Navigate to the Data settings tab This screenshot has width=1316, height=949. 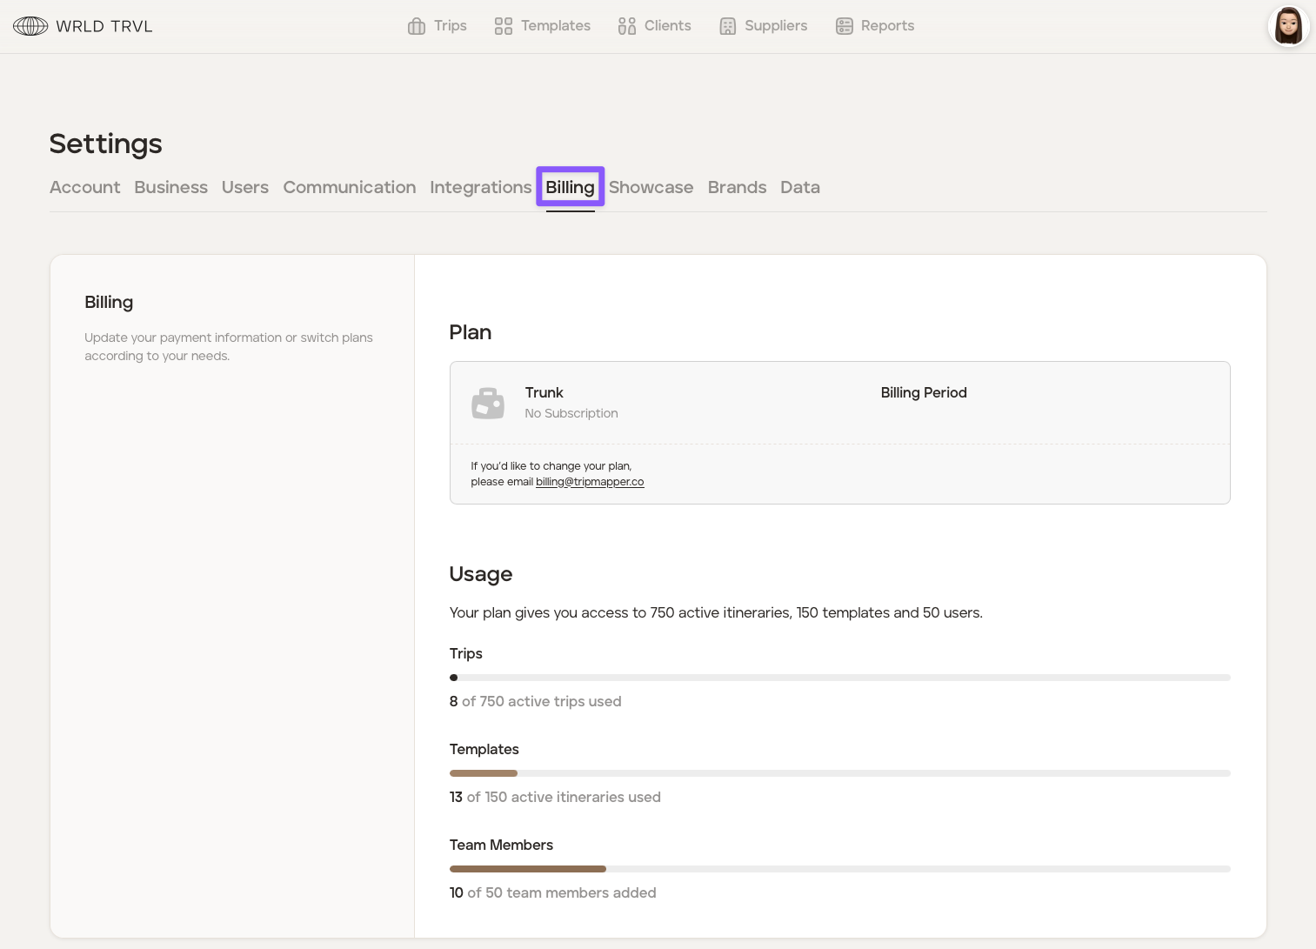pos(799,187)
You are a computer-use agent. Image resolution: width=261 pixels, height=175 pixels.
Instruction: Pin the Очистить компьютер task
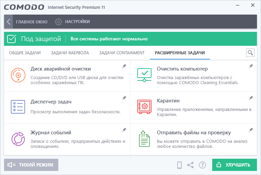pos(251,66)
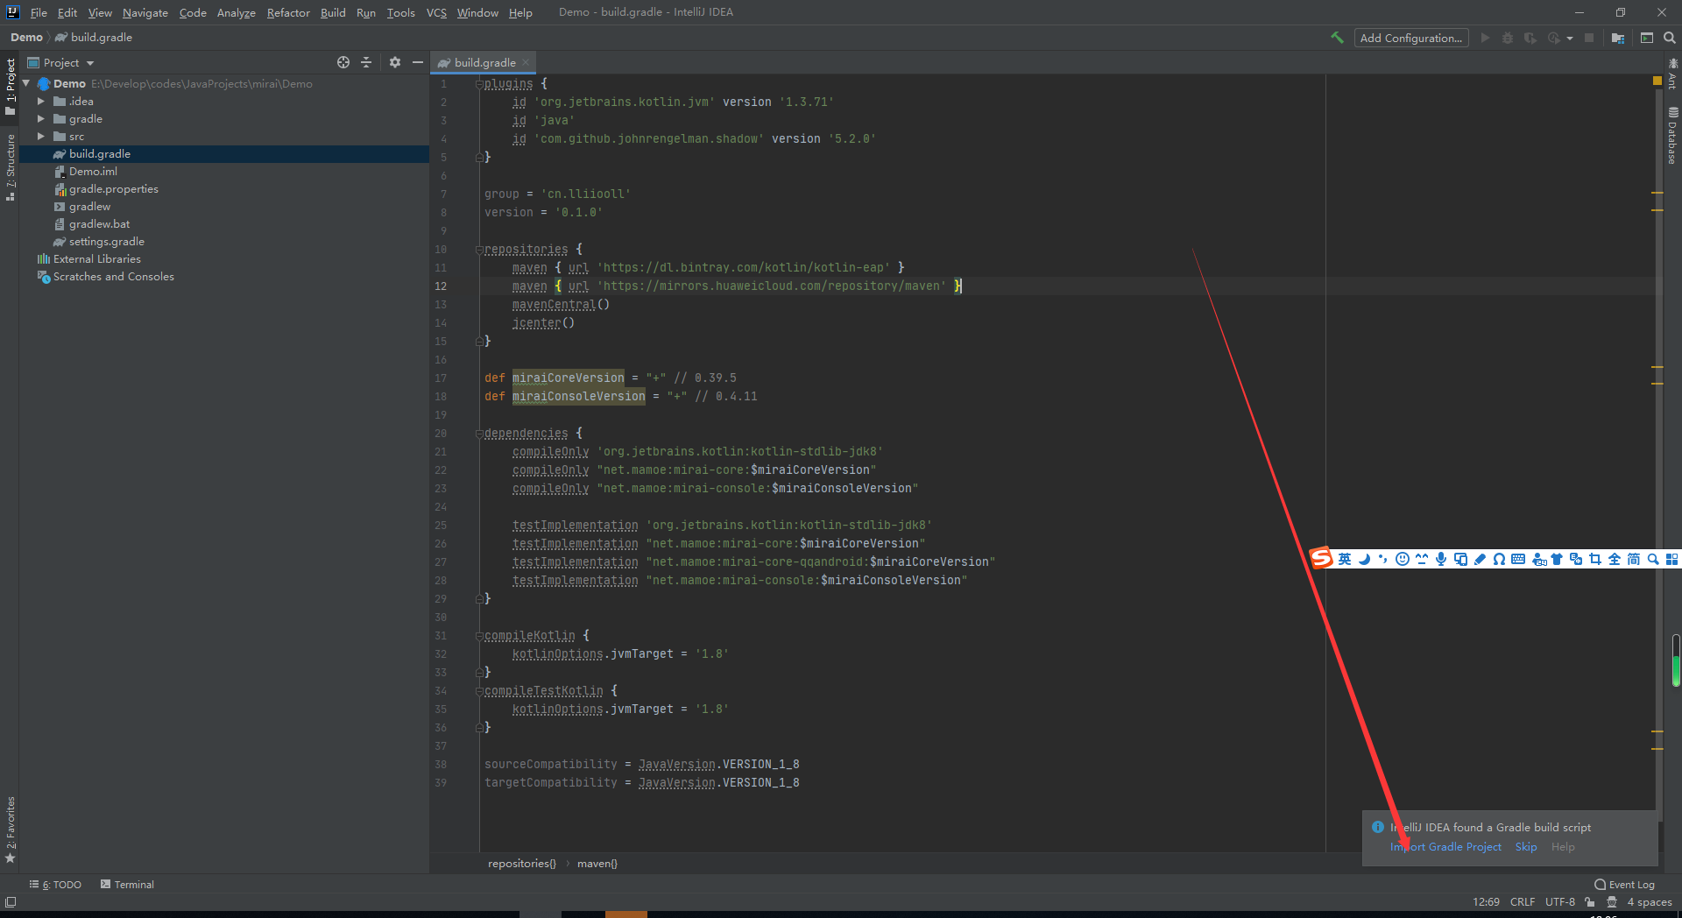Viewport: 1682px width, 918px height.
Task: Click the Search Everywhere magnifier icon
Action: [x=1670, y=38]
☆ ☆ ☆ ☆
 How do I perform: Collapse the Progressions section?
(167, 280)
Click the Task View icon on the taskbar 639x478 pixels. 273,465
☆ ☆ ☆ ☆
**Assignment**
Using the entries, return every line where the word "pixels" can be found.

**Exercise answer**
You are a computer-use agent. Image resolution: width=261 pixels, height=175 pixels.
Click the Task View icon on the taskbar 639x478 pixels. 273,465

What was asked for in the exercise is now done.